Child care is both an economic necessity and barrier to employment for most families:

65 percent of children under six have either both parents or a single parent in the workforce. At the same time, most working parents encounter significant barriers to finding affordable, high-quality child care.

The cost of child care is increasing squeezing middle class families and has become unaffordable for many low-income families. Child care is a major household cost and it is increasingly eating up a larger portion of the family budget. The average annual cost of full-time care in a center is over $10,000, with some areas topping $16,000. Between 2000 and 2012, a typical middle class family saw child care expenses rise by $2,300 while wages remained stagnant. The situation is even more dire for families living in poverty; among those that pay for child care, they spend over one-third of total income on child care.

Perhaps because so many families face the need for child care and the inability to pay for it, improving access to quality, affordable child care is shaping up to be a key issue in the 2016 election. Hillary Clinton has called child care a critical economic issue and proposes making “quality, affordable child care” a national priority. Bernie Sanders recently criticized the current approach to child care as inadequate and called on better training and pay for child care providers. Likewise, Martin O’Malley proposes increasing access to safe and affordable child care as a means to closing the opportunity gap for future generations. As the election grows closer, Republicans will also need to address this growing burden for families.

In addition to cost constraints, parents are also likely to encounter few options for quality care, especially in low-income neighborhoods that are largely “service deserts” when it comes to finding good child care. High-quality child care often costs significantly more and may not be available in low-income or rural areas. Child care for infants under age one is especially hard to find and expensive, as young children require more intensive caregiving and specialized equipment like cribs.

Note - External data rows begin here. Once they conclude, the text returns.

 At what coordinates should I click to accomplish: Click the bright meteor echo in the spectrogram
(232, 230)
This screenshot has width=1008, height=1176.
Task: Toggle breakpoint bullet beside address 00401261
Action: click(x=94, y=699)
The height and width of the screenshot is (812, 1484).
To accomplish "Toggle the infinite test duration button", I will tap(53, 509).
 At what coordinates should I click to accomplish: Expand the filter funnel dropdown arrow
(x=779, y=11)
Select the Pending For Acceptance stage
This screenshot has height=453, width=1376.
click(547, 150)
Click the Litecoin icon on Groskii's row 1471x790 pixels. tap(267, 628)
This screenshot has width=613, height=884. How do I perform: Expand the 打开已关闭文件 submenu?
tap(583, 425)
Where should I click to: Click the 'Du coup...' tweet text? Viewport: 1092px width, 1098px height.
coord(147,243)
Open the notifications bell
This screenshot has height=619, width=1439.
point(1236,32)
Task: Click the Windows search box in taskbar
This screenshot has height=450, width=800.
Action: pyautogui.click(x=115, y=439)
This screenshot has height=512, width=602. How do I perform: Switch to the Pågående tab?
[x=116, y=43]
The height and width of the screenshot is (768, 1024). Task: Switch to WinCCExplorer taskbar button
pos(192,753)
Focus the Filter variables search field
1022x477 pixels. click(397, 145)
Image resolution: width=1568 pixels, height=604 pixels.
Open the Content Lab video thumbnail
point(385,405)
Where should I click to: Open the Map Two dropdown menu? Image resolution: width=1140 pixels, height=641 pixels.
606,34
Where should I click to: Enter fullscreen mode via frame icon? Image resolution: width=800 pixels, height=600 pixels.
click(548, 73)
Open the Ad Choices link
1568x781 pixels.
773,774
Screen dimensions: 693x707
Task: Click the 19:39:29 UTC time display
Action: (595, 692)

The current child care subsidy system, funded through the Child Care and Development Block Grant, or CCDBG, provides an average annual benefit of $4,900 for a child care center which is rarely adequate for families to purchase high-quality child care. However, after decades of brain research we now know that children need access to nurturing and enriching environments from birth that support healthy development and early learning.

Last week, the Center for American Progress proposed a new High-Quality Child Care Tax Credit to help low-income and middle class families afford child care. The tax credit would be available to families up to 400 percent of poverty and provide up to $14,000 to help families pay for child care. Unlike a traditional tax credit, the benefit would be paid on a monthly basis to providers so that parents do not have to pay the cost upfront and wait until the following year to be reimbursed in a tax return.

Parents would still be in charge of their child care choices. They would be expected to pay for part of their child care costs, by contributing 2 to 12 percent of their income toward child care costs on a sliding scale depending on their income. In addition, parents would select a child care provider of their choice, and the proposal would create demand for high-quality child care by phasing in quality requirements so that over time, only those providers deemed high-quality by the state would be eligible to receive the tax credit.

The proposal also seeks to build the supply of high-quality child care. Initially, all licensed and regulated child care providers will be eligible to receive the $14,000 tax credit, which will help to finance the cost of improving quality. In addition, states will be able to use the existing $5 billion in federal funding for child care to build supply of high-quality child care, particularly in low-income neighborhoods. These funds will also support professional development, licensing, monitoring, and enforcement at the state level.

In addition, the tax credit would improve child care quality by raising wages to an average of $16 per hour. Current average wages for child care workers mean that many workers live below the poverty level.